Looking back at [Figure 3], notice that trusted adults can be both at home and in your wider community. In online school, a teacher on your screen can still be a helpful adult to tell, along with your family.

Everyday Examples

Here are some real situations you might face.

In a video call: Someone laughs at how you look and keeps doing it. That is unkind. Leave if needed and tell an adult.

In a game: A player says they will give you special game items if you send a photo. That is unsafe. Do not send anything. Tell an adult.

In comments: A person writes that your family is weird and tells others not to talk to you. That is unkind and may be cyberbullying. Save it and tell.

In a message: Someone says, "What is your password? I need it to help you." No safe person should ask for your password. Tell an adult right away.

Example: A secret message

You get a message that says, "You seem cool. Don't tell your family we are talking."

Step 1: Spot the warning sign

The person wants a secret. Safe adults do not ask kids to hide online chats.

Step 2: Stop

Do not answer. Close the message.

Step 3: Tell

Show the message to a trusted adult as soon as possible.

Telling is the safe choice, even if the message sounded friendly at first.

If you make a mistake online, you should still tell. Maybe you clicked something before you knew it was a problem. Maybe you replied once. You are still supposed to get help. Adults can help best when they know what happened.

Safe Habits You Can Use Every Day

Good safety habits make problems less likely. Keep accounts private when possible. Use nicknames instead of full names if a grown-up says that is okay. Never share passwords except with your parent or guardian. Ask before downloading, clicking links, or joining new chats.
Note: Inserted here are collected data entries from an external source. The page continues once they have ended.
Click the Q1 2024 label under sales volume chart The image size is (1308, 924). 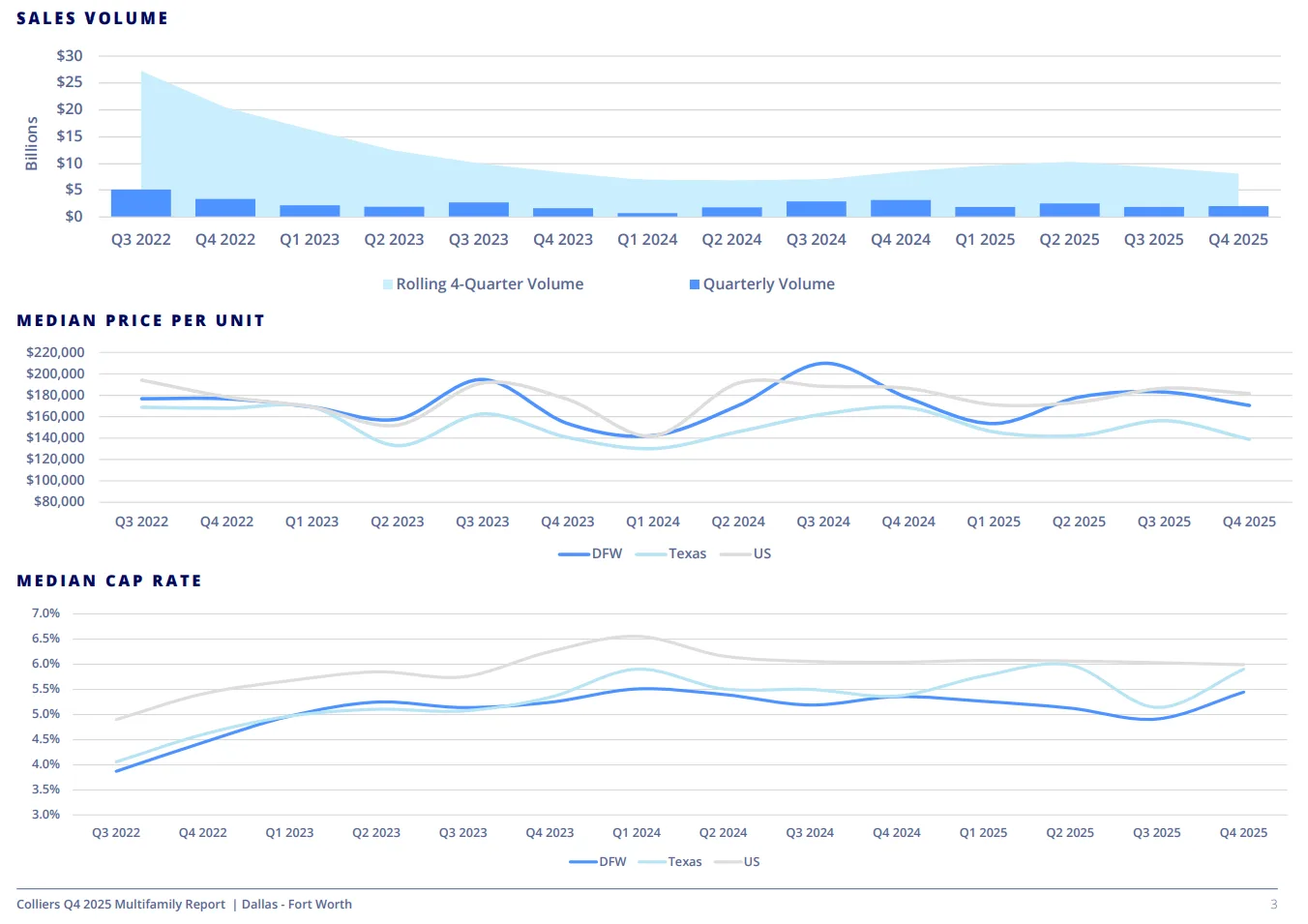pos(647,240)
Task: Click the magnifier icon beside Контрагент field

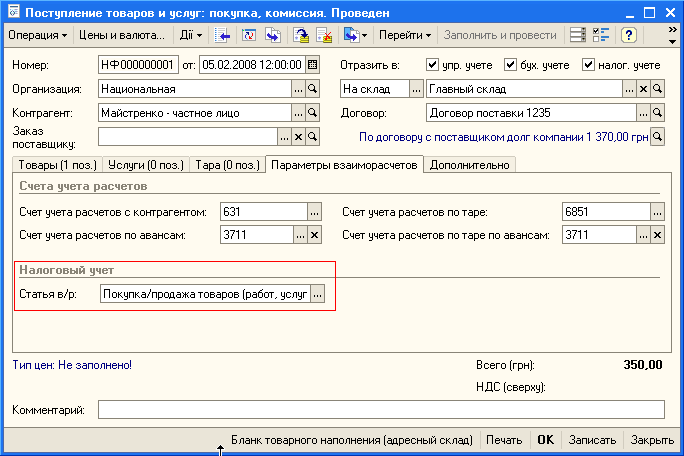Action: click(313, 113)
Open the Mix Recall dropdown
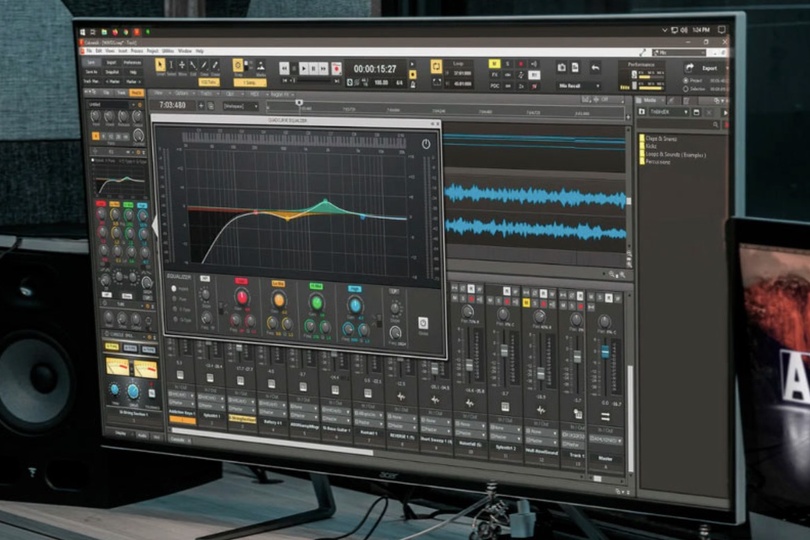The height and width of the screenshot is (540, 810). tap(578, 86)
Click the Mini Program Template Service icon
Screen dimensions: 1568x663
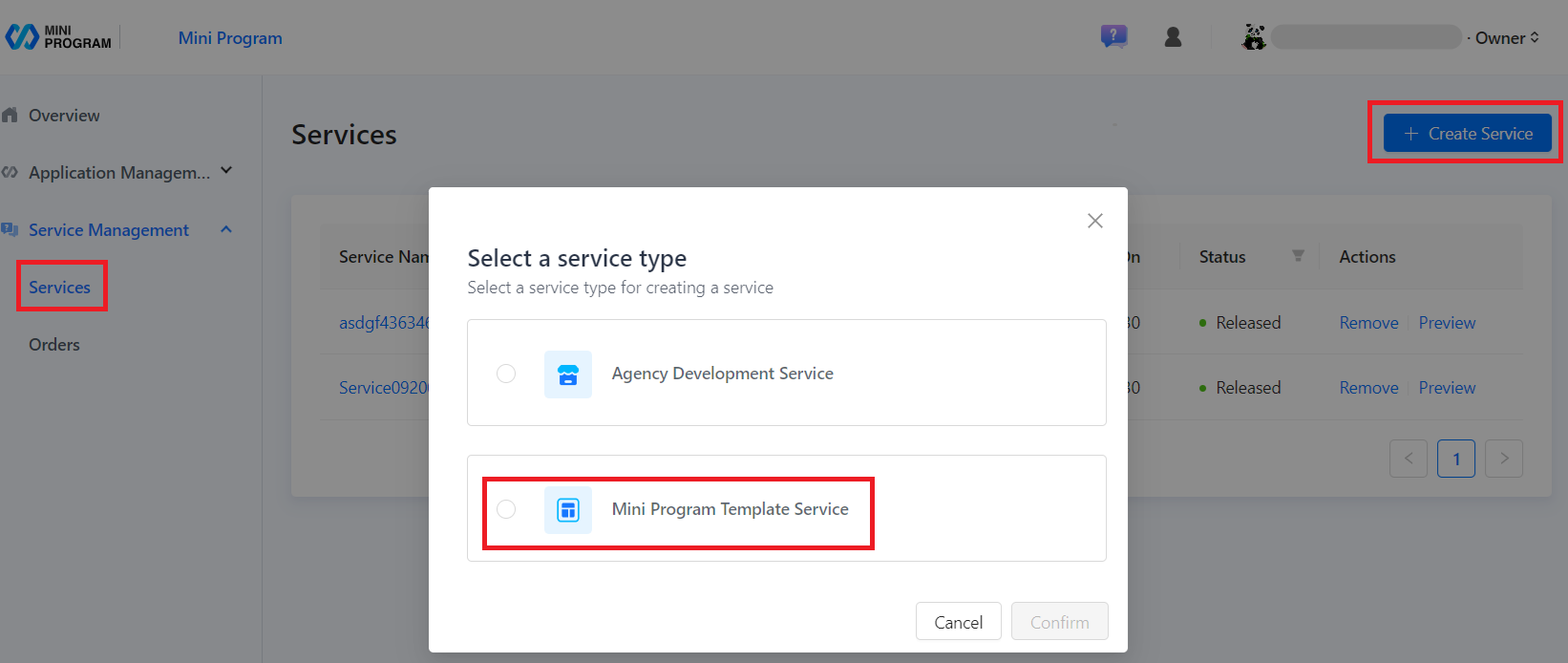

Be kind online too. Do not forward mean messages. Do not laugh at someone being hurt. If you see unkind behavior, step away and tell an adult. Being safe also means helping make online spaces kinder.

Remember: Private information includes your full name, home address, phone number, password, school or activity location, and pictures that should stay personal. Keep these details with trusted adults only.

A good quick check is: Kind? Safe? Private? Before you send, share, click, or reply, ask those three questions. If the answer to any one is "no" or "I'm not sure," stop and tell.

You Are Never in Trouble for Telling

Sometimes kids stay quiet because they feel embarrassed or worried they will lose screen time. But safety comes first. Telling a trusted adult is brave and smart.

If someone online is mean, creepy, pushy, or asks for private things, the problem is not your fault. Your job is not to fix it alone. Your job is to notice, stop, and tell.

Try This: Pick two trusted adults today and say their names out loud. Then practice one sentence you could use: "I need help with something online." Practicing when you are calm makes it easier to speak up when you really need help.